----- Raw records -----

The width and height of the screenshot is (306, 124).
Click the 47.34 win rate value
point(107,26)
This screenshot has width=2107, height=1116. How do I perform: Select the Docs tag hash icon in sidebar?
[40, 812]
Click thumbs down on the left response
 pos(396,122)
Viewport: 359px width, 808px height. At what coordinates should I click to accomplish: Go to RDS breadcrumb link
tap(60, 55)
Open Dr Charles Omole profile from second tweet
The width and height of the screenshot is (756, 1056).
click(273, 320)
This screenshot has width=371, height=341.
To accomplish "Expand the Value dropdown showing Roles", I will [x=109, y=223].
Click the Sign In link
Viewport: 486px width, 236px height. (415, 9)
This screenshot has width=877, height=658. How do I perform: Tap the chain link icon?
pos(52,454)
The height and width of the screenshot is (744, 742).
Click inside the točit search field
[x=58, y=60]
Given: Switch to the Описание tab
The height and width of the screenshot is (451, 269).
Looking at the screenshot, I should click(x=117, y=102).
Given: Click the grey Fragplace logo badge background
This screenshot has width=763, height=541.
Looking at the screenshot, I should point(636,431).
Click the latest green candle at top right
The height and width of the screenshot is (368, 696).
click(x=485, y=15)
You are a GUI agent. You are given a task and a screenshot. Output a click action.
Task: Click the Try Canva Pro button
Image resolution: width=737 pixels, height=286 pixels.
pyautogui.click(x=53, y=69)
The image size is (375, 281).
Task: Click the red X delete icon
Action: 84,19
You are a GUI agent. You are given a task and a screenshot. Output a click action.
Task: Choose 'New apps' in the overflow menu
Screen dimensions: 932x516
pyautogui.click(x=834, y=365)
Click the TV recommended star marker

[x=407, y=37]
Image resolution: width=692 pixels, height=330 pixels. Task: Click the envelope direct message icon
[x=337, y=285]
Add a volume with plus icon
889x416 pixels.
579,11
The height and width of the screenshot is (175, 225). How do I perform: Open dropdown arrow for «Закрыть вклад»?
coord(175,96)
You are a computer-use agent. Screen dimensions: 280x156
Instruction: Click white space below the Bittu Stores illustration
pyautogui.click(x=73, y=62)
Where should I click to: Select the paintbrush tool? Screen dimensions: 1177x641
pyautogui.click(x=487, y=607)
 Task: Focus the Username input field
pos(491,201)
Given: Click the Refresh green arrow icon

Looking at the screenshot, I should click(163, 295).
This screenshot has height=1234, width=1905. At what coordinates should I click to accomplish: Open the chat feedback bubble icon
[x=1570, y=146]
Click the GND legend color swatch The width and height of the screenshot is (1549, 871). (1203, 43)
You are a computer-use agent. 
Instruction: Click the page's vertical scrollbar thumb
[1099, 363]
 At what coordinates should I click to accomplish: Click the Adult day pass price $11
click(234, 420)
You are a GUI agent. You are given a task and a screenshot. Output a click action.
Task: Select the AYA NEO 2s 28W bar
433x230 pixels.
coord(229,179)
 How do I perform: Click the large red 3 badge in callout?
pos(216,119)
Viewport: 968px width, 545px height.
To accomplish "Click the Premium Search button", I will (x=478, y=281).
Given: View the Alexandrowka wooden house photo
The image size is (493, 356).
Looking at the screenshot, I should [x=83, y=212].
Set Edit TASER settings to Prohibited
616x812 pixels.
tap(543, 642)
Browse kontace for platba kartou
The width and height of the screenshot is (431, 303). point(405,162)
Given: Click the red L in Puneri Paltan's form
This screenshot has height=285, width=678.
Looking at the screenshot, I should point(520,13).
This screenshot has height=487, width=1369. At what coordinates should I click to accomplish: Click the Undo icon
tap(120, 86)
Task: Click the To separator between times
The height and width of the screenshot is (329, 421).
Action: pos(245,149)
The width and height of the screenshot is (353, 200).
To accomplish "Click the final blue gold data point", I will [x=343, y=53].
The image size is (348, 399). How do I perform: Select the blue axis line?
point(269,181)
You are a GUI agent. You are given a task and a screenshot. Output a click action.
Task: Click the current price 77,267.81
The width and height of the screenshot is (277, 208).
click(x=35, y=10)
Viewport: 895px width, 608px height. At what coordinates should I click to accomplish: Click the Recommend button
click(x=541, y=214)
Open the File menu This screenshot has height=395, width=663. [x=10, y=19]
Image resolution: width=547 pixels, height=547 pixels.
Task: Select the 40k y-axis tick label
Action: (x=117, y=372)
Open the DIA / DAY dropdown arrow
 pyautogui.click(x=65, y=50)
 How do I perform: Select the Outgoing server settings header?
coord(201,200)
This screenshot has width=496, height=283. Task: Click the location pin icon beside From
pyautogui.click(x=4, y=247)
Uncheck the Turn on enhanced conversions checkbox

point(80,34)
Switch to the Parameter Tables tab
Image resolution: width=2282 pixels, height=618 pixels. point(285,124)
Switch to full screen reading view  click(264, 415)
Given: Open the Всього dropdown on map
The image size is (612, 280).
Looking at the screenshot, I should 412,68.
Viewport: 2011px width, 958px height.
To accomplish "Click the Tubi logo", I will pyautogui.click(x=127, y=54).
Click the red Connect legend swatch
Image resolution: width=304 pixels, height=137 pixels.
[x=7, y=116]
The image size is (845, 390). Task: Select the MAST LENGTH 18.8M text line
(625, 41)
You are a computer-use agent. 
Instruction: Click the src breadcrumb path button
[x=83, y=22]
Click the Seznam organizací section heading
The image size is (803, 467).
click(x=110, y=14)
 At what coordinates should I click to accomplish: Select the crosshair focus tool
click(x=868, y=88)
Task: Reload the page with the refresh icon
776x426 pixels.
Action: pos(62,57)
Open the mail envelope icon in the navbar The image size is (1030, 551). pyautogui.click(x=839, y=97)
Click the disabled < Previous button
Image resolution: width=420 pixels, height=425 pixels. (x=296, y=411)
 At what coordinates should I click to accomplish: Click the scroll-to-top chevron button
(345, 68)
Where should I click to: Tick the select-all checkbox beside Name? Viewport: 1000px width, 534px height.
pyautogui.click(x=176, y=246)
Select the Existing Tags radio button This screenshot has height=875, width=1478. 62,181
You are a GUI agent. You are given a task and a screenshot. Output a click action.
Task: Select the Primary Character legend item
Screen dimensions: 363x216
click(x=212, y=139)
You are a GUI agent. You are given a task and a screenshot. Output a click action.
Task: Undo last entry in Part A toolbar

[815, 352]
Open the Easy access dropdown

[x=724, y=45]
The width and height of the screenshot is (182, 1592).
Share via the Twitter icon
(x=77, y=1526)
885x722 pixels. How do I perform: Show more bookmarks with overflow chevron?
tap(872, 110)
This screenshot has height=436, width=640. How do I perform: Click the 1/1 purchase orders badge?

-----

Description of the task: Find every line in the data above that contains the word "chevron", and copy each of those lines. Matching is case-sensitive.

Answer for this exercise:
 At what coordinates should I click to accomplish: Click the scroll-to-top chevron button
885x722 pixels. How do I perform: Show more bookmarks with overflow chevron?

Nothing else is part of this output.